> EXERCISE DIRECTIONS
Edit the entries from the line containing "The width and height of the screenshot is (1770, 1038)." through the line containing "center [394, 968].", replacing "coordinates" with "position" and leaving everything else unchanged. Output only those lines.

> RECORDS SUPPLIED
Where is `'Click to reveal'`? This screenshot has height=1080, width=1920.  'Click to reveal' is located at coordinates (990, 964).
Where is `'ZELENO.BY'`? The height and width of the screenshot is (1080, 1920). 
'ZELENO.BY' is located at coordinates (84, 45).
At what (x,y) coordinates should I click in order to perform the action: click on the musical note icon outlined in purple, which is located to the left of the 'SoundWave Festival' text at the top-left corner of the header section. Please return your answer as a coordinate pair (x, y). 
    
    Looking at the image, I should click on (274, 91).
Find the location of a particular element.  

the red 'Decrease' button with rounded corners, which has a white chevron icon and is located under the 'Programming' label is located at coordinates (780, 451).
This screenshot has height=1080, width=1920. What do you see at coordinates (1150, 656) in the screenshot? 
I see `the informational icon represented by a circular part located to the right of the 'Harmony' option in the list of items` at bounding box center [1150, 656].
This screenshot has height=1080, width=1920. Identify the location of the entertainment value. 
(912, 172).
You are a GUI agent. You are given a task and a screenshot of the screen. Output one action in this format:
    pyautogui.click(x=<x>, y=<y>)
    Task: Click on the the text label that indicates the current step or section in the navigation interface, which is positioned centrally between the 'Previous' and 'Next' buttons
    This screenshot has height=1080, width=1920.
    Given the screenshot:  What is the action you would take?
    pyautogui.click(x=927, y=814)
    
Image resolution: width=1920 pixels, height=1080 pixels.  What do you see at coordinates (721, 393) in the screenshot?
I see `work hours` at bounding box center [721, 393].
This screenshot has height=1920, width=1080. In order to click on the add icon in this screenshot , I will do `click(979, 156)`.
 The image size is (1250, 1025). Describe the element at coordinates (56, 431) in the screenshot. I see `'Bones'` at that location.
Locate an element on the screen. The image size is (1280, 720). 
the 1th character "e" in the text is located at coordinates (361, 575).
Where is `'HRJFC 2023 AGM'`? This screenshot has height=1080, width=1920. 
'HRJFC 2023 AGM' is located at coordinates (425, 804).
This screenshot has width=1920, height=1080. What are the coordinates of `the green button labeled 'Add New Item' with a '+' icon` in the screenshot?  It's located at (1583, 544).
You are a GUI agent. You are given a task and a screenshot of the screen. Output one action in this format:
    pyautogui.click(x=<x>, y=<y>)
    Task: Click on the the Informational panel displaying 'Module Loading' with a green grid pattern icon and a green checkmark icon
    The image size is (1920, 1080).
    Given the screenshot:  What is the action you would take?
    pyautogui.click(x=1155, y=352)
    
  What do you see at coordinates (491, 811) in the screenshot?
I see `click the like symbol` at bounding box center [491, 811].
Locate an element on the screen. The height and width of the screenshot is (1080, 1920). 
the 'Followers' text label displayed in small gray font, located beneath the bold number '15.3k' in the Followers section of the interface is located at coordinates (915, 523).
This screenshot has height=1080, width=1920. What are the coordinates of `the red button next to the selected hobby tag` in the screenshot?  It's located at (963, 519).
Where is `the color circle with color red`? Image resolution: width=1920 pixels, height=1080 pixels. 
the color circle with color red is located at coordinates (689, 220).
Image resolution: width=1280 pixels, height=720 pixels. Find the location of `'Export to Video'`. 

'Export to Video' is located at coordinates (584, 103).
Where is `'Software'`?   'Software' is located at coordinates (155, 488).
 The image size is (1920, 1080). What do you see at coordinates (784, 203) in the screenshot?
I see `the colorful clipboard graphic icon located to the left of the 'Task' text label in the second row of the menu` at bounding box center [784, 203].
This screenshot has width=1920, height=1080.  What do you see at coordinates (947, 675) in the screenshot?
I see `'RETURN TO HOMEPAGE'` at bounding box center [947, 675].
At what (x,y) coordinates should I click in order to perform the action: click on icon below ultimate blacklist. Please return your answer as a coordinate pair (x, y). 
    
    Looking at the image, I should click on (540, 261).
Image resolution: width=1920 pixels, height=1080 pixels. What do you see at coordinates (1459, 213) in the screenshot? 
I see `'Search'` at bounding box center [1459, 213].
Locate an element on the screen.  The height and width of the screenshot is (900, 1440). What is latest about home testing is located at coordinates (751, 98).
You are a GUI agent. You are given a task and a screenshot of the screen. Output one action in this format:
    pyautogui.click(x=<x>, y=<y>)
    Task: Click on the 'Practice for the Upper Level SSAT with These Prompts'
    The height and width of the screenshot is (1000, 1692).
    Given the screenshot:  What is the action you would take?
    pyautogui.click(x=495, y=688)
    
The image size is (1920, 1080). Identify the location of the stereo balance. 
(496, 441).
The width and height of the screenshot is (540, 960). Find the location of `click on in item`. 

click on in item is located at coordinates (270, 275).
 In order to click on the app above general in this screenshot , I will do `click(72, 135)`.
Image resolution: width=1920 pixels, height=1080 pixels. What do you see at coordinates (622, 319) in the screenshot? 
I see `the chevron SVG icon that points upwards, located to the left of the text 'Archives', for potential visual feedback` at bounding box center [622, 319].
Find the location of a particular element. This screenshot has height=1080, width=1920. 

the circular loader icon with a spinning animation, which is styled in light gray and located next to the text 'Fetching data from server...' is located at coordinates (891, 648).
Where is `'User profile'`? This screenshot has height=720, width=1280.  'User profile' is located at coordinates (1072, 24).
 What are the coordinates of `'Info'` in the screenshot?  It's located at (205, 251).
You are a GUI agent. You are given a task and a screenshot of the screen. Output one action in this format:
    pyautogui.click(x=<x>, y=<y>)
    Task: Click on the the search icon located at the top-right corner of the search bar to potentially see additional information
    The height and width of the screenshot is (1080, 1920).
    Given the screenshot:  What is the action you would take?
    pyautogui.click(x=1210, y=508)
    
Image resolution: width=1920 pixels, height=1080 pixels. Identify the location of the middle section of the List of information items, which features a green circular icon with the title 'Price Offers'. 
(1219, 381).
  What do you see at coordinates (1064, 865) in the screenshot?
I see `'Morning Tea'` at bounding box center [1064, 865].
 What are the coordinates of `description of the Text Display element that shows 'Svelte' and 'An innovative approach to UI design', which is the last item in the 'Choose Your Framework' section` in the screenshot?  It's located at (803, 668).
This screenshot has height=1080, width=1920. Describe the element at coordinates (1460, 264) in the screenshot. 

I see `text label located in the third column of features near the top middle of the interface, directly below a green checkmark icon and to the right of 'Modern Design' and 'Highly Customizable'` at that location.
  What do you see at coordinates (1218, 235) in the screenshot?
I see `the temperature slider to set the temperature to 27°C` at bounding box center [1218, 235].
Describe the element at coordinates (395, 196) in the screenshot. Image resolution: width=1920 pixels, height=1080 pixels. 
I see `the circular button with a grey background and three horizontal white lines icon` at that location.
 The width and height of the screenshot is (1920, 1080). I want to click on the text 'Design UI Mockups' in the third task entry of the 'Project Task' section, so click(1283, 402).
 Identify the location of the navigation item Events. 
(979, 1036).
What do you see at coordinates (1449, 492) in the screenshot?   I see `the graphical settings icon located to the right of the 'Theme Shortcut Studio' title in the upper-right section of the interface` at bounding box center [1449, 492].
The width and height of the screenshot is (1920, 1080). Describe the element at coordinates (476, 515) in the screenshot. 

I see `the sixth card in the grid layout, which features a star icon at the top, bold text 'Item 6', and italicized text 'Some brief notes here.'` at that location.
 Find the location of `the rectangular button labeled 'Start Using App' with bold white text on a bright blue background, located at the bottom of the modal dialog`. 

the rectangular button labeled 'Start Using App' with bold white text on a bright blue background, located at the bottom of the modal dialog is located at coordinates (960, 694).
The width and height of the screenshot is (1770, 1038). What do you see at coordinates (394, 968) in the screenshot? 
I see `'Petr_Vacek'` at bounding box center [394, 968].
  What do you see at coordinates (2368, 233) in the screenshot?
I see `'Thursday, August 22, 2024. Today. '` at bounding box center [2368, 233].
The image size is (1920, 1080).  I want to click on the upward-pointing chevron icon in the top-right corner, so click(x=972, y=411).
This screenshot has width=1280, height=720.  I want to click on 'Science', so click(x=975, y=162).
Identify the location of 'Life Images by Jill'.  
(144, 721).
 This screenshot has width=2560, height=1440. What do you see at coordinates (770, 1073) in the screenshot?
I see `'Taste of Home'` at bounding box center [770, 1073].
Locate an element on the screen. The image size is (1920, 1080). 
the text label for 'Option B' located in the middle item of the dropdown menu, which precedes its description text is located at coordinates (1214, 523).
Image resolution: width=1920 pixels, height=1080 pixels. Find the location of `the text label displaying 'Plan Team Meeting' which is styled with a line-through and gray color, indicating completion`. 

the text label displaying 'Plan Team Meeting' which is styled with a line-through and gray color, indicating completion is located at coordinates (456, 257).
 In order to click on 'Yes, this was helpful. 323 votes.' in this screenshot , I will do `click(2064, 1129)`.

> OUTPUT BELOW
The width and height of the screenshot is (1770, 1038). What do you see at position (394, 968) in the screenshot? 
I see `'Petr_Vacek'` at bounding box center [394, 968].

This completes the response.